Background: Modern medicine often clashes with traditional medicine such as Chinese herbal medicine because 
of the little understanding of the underlying mechanisms of action of the herbs. In an effort to promote integration 
of both sides and to accelerate the drug discovery from herbal medicines, an efficient systems pharmacology 
platform that represents ideal information convergence of pharmacochemistry, ADME properties, drug-likeness, drug 
targets, associated diseases and interaction networks, are urgently needed. 

Description: The traditional Chinese medicine systems pharmacology database and analysis platform (TCMSP) was 
built based on the framework of systems pharmacology for herbal medicines. It consists of all the 499 Chinese 
herbs registered in the Chinese pharmacopoeia with 29,384 ingredients, 3,31 1 targets and 837 associated diseases. 

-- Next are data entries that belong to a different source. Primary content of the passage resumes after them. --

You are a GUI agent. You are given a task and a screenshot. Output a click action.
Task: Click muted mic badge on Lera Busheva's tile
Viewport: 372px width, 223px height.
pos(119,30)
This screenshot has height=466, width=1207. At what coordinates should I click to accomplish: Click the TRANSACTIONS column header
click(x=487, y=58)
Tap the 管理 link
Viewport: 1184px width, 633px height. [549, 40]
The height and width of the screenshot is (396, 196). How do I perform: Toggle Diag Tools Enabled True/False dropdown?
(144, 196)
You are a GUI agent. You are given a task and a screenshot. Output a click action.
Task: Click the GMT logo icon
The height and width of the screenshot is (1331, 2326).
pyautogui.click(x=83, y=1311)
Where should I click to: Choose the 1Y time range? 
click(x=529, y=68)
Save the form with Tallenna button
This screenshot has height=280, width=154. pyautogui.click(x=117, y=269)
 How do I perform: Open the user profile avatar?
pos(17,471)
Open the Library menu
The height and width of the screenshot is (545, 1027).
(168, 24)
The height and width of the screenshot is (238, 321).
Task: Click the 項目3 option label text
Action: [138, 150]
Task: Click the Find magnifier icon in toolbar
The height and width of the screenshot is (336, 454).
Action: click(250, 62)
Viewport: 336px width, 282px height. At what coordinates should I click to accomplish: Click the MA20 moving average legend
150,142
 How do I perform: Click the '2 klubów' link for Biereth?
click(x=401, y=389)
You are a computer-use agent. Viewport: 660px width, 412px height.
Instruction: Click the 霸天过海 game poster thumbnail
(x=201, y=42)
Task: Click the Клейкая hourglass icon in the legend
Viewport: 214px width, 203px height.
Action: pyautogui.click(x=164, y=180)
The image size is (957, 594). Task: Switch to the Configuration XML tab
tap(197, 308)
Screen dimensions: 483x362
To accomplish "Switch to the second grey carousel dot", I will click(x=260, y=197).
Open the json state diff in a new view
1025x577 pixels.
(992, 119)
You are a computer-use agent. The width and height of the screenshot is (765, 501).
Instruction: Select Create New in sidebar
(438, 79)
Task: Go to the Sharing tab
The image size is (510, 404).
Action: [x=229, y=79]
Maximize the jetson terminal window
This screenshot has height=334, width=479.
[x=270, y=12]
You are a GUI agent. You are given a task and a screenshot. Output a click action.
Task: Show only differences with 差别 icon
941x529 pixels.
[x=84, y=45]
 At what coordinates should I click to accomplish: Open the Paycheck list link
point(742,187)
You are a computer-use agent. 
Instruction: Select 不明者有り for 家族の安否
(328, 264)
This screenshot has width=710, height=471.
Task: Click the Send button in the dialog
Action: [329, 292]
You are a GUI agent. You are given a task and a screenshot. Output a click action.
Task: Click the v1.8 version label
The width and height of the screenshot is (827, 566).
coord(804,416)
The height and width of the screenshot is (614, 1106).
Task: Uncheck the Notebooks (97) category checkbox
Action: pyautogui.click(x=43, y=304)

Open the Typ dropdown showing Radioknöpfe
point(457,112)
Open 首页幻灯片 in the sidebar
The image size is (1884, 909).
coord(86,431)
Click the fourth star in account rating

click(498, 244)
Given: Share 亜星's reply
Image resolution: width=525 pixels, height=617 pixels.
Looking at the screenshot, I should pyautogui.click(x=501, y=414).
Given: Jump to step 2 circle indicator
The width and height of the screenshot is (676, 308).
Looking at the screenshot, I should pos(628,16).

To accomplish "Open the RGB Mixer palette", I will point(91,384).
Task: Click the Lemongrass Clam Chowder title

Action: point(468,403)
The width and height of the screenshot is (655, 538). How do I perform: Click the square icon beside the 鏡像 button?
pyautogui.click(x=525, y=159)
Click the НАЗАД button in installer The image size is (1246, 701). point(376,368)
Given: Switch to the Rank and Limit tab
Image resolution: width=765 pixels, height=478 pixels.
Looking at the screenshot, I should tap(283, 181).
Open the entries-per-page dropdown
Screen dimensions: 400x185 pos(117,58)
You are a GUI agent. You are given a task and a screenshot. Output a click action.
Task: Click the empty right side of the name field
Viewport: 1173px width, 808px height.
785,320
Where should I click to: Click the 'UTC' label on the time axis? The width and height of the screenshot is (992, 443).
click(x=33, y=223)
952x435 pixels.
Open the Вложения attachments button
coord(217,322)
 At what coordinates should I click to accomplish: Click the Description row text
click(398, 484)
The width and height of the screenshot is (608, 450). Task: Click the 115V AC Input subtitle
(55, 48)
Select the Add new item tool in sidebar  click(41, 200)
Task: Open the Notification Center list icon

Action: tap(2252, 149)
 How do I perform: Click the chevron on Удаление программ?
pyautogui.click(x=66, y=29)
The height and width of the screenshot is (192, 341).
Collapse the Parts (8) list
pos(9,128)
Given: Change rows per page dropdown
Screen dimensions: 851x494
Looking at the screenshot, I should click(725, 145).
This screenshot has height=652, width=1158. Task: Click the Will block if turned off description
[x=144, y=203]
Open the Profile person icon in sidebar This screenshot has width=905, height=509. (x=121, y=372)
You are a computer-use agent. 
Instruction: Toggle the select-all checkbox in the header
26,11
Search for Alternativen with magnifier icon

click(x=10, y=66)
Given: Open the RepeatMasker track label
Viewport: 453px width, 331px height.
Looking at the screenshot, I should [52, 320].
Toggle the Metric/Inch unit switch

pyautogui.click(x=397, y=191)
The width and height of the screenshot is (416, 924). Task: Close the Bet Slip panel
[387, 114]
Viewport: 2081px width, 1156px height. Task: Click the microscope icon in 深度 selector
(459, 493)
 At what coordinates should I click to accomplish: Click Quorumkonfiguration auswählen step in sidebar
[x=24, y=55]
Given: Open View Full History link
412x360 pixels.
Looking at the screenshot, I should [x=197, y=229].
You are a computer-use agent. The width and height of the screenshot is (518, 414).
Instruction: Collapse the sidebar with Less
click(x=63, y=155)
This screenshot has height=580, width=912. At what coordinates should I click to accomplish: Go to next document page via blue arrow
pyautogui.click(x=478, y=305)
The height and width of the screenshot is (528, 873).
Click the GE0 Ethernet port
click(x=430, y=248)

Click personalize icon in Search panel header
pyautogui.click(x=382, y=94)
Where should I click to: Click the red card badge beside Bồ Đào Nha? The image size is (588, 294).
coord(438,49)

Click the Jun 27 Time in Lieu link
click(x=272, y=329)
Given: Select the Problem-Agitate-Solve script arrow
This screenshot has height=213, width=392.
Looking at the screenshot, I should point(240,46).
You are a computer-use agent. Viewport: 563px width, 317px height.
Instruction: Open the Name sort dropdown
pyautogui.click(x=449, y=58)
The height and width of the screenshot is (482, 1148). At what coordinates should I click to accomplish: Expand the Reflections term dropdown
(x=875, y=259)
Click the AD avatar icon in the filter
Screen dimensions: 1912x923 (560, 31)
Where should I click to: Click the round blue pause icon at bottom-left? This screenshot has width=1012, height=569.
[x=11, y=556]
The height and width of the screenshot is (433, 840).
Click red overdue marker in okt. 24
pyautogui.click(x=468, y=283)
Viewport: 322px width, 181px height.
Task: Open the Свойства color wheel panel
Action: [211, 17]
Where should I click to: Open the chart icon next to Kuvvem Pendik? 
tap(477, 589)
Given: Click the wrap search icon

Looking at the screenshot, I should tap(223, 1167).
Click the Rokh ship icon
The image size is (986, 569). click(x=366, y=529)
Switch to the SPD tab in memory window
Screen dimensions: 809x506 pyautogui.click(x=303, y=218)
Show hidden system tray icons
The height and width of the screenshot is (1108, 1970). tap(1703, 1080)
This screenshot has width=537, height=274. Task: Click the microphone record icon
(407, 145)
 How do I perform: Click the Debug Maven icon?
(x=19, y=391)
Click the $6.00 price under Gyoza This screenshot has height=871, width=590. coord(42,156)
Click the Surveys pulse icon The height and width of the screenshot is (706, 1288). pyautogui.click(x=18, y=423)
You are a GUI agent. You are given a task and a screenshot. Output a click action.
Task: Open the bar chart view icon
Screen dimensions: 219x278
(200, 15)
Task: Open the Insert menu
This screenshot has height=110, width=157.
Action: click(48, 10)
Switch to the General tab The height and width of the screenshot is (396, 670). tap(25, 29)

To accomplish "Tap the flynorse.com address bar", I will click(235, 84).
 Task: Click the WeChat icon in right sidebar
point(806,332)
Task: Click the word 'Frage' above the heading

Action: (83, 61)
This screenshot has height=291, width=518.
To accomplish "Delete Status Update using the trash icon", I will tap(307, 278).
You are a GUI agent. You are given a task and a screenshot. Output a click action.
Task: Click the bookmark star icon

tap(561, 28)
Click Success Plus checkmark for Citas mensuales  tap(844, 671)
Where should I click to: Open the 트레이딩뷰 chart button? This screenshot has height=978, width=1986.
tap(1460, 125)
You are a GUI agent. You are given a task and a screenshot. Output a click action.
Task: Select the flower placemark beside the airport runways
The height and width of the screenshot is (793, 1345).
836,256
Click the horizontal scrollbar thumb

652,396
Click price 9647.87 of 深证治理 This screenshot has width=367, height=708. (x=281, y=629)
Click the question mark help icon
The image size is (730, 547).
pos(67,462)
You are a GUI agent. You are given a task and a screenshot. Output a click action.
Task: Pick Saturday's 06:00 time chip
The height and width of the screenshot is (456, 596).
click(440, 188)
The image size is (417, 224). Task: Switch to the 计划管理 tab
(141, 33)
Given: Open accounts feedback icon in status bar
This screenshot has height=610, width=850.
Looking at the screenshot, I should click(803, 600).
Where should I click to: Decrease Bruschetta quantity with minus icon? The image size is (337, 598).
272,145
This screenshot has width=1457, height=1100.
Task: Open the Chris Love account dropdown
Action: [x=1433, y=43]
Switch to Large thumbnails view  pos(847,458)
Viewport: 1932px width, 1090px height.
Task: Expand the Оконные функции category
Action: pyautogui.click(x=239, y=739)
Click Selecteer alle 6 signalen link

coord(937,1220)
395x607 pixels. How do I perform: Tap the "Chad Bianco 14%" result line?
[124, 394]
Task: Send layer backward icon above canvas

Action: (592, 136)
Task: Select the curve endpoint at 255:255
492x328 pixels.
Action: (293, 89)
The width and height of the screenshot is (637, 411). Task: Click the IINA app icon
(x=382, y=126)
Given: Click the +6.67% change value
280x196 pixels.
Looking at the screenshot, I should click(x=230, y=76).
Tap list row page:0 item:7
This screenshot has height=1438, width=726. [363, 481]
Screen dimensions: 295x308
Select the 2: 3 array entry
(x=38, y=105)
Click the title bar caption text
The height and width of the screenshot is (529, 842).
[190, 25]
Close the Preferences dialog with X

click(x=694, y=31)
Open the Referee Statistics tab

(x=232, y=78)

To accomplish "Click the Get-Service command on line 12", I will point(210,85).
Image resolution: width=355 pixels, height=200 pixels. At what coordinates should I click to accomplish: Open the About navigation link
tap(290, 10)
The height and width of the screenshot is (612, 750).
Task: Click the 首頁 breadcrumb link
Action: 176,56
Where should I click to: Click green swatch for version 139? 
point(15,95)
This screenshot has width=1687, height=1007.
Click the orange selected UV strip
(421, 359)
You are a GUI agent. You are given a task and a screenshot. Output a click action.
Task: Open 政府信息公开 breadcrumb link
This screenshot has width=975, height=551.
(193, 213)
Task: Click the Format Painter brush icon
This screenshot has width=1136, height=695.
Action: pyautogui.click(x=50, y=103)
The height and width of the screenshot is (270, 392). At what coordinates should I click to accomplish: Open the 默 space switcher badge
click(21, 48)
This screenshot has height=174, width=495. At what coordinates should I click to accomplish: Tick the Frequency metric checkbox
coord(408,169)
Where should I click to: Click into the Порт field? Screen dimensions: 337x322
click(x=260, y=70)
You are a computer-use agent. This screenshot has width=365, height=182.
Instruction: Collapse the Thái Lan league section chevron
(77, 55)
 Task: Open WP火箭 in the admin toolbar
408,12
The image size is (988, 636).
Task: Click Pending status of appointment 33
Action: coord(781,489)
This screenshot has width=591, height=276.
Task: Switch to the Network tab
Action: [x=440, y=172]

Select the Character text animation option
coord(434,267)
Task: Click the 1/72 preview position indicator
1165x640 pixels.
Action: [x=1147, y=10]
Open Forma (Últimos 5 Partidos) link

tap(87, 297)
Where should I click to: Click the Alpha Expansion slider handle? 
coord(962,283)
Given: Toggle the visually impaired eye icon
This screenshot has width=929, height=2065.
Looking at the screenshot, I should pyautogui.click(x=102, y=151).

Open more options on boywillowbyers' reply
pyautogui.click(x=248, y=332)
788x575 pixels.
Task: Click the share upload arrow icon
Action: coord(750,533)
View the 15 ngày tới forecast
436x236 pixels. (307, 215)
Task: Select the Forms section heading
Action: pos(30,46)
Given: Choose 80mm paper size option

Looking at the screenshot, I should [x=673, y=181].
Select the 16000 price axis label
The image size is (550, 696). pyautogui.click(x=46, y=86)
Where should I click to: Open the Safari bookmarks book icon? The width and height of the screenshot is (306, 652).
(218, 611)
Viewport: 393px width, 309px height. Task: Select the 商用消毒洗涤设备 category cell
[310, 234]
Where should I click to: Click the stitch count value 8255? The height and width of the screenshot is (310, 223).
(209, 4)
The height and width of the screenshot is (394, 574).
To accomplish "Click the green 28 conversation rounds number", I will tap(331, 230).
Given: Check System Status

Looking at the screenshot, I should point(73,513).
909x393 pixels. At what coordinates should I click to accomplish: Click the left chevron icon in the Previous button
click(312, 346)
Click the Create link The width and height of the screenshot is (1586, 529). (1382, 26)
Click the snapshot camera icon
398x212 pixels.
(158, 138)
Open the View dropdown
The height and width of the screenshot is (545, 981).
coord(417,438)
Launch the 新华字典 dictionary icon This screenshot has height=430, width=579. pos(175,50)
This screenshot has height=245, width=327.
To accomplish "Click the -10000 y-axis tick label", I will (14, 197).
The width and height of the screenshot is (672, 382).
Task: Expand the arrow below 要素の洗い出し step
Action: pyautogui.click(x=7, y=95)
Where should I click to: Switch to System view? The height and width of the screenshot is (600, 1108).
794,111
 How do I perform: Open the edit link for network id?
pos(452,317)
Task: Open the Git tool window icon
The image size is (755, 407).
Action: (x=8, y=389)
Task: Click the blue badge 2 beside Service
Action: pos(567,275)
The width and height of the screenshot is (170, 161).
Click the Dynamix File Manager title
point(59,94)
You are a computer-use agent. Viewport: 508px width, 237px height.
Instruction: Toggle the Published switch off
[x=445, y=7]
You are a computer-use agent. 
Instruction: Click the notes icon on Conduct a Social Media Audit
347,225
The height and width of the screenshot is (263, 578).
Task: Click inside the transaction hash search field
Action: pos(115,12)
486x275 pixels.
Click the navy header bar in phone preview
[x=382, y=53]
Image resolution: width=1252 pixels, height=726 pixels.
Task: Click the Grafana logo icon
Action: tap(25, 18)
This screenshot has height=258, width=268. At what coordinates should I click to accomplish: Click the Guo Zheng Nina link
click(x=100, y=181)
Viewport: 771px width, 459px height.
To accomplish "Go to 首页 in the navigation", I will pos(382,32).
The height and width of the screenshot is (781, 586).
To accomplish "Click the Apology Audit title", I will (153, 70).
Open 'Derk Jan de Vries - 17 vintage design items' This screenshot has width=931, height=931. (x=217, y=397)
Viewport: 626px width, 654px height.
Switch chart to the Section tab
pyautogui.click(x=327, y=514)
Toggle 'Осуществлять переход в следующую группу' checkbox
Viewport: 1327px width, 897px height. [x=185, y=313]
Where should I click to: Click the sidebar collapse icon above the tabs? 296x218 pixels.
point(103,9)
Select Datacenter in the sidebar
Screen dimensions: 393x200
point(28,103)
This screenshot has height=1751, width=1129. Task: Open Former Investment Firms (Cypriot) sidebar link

Twelve important ADME-related properties like human oral bioavailability, half-life, drug-likeness, Caco-2 permeability, 
blood-brain barrier and Lipinski's rule of five are provided for drug screening and evaluation. TCMSP also provides 
drug targets and diseases of each active compound, which can automatically establish the compound-target and 
target-disease networks that let users view and analyze the drug action mechanisms. It is designed to fuel the 
development of herbal medicines and to promote integration of modern medicine and traditional medicine for 
drug discovery and development. 

Conclusions: The particular strengths of TCMSP are the composition of the large number of herbal entries, and 
the ability to identify drug-target networks and drug-disease networks, which will help revealing the mechanisms 
of action of Chinese herbs, uncovering the nature of TCM theory and developing new herb-oriented drugs. TCMSP 
is freely available at http://sm.nwsuaf.edu.cn/lsp/tcmsp.php.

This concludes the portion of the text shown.